Melalui keterangan resmi yang diterima Liputan6.com, diketahui bahwa lagu "Bagimu" tercipta dari penggalan skrip karya Indra Mulyanto yang sempat dibacakan Iwan Fals dalam acara 300 Selebritis Bersatu Peduli Corona yang disiarkan secara langsung di Indosiar dan SCTV. 

Sebuah acara Konser Amal Satu Indonesia yang disiarkan langsung medio Mei 2020 lalu.

"Jiwa kami tak sehebat kalian yang berani maju menjadi pahlawan. Tunjukkan jalan, Indonesia adalah kita Indonesia adalah kita. Berkatilah mereka para pahlawan," demikian isi penggalan skrip karya Indra Mulyanto yang dibawakan Iwan Fals

2 dari 4 halaman

Pesan

Penggalan skrip tersebut pun kemudian diubah beberapa katanya untuk dinyanyikan oleh Iwan Fals. Dari situ lah lagu "Bagimu" tercipta, di mana Cikal, anak dari Iwan Fals sekaligus produser, ingin menggarapnya sebagai single dan disebarluaskan secara ideal.

"Bagimu menyampaikan pesan jujur untuk para pejuang yang tidak hanya berada di garda depan.
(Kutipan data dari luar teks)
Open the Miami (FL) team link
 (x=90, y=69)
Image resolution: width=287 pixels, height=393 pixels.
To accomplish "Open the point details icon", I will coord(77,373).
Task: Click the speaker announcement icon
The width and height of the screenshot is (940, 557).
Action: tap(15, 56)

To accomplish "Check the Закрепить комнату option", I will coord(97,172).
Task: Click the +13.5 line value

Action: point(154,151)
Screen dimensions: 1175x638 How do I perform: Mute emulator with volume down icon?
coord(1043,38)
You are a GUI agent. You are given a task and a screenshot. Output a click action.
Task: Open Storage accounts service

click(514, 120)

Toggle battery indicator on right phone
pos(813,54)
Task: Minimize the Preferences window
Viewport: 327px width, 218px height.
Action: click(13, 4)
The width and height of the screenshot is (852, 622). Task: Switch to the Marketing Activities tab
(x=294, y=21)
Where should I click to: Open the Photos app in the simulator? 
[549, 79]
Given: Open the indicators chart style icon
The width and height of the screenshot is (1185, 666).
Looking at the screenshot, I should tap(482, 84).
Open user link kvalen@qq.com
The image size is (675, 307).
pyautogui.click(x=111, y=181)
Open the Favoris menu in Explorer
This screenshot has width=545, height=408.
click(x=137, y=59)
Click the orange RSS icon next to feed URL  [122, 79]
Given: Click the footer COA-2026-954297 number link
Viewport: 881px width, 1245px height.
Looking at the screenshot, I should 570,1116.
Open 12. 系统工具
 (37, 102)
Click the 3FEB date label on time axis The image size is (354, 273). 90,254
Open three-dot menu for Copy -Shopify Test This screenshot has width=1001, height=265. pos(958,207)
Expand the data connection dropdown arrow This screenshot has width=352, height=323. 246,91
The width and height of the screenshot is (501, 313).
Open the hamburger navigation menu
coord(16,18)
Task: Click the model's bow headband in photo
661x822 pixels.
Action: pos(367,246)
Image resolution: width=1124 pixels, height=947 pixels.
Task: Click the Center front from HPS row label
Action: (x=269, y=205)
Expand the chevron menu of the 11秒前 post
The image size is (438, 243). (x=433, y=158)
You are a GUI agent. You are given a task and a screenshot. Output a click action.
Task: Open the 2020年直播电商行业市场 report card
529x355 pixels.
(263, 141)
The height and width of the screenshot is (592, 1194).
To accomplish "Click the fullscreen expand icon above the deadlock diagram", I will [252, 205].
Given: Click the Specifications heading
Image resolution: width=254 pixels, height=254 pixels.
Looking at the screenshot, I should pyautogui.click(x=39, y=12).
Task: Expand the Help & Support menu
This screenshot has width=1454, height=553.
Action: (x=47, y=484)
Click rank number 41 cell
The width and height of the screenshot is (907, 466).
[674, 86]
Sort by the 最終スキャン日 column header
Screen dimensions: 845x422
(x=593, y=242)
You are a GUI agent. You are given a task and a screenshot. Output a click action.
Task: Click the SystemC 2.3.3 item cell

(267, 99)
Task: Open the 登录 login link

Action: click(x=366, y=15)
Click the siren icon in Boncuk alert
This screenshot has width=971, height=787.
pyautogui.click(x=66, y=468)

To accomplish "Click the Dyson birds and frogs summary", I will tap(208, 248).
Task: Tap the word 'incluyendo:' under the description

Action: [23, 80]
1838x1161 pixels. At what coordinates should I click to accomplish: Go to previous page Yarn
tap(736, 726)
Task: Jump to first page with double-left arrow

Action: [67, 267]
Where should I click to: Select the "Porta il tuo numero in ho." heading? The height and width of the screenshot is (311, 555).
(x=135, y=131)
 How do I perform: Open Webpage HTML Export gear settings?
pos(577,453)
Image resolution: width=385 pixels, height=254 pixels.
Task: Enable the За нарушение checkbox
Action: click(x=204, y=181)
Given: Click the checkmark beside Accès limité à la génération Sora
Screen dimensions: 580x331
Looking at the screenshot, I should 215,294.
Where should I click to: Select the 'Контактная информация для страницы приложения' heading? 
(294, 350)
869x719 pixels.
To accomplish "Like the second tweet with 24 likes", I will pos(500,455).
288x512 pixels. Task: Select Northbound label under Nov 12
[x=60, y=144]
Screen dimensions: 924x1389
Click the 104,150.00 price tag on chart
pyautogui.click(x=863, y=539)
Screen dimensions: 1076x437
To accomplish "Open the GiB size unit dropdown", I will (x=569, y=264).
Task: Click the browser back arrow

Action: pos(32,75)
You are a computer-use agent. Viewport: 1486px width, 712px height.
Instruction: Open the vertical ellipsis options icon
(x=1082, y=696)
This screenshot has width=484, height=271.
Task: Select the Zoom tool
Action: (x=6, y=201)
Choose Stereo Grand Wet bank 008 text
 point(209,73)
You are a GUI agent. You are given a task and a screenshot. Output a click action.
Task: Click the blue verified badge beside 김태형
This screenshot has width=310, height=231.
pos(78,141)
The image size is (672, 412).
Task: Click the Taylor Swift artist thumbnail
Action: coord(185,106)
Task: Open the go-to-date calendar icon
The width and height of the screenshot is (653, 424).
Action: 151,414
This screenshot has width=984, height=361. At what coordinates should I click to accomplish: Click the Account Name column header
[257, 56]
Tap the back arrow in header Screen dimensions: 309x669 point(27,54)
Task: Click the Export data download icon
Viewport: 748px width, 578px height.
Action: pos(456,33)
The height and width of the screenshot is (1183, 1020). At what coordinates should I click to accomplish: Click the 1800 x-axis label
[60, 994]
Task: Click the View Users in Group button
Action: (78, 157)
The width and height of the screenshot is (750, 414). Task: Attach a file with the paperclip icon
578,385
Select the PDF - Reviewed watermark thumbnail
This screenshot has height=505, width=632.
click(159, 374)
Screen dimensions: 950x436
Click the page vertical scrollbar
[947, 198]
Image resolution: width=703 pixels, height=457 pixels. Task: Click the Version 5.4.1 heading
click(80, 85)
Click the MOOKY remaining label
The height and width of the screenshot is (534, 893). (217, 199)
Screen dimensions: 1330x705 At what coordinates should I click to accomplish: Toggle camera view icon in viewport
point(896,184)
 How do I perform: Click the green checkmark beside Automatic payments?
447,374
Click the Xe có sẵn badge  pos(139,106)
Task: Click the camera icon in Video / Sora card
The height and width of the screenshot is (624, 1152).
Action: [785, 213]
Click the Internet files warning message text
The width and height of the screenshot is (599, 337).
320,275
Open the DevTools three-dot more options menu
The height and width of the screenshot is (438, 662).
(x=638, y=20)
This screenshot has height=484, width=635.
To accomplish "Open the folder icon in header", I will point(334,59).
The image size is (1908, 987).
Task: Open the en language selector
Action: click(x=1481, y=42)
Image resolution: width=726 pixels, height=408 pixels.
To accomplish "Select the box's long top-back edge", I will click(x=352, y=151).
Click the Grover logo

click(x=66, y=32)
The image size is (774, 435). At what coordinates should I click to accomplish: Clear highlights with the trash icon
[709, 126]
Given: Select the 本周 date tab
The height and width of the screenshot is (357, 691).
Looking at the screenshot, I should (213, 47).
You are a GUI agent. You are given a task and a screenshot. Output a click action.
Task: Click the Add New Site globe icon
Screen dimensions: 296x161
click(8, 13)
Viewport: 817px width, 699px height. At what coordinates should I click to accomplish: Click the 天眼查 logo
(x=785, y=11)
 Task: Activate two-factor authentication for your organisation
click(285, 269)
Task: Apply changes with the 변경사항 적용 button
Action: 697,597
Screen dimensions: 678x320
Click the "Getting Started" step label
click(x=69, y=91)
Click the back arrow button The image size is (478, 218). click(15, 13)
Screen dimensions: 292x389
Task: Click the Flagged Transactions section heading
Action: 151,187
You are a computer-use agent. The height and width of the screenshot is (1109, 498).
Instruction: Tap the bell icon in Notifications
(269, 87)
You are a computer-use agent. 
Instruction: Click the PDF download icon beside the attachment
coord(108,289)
Mereka yang bertahan di rumah pun menjadi bagian dari para pejuang dalam memutus rantai penyebaran Covid-19," tulis pihak manajemen Iwan Fals tentang makna dari lagu "Bagimu".

 

3 dari 4 halaman

Syarikat Idola Remaja

Sementara itu, keterlibatan Syarikat Idola Remaja (SIR) dalam lagu Bagimu sendiri merupakan inisasi Cikal sebagai produser. Dalam proses produksinya, SIR sendiri ikut membantu Iwan Fals langsung dalam mengubah beberapa kata di skrip milik Indra Mulyanto menjadi lirik lagu.

SIR sendiri merupakan sekumpulan musisi yang berasal dari grup yang berbeda. Terdiri dari sembilan musisi yang berikrar untuk bersyarikat untuk merayakan perbedaan.

 

4 dari 4 halaman

Nuansa Baru

Keterlibatan SIR dalam lagu Bagimu diharapkan Cikal bisa memberikan nuansa baru dalam karya terbaru sang ayah. Meskipun pada dasarnya karya tersebut sudah memiliki karakter yang kuat. 

Proses rekamannya sendiri berlangsung di tempat masing-masing, seolah meyiratkan semangat untuk tak berhenti berkarya meski tengah berada di keterbatasan akibat pandemi Covid-19.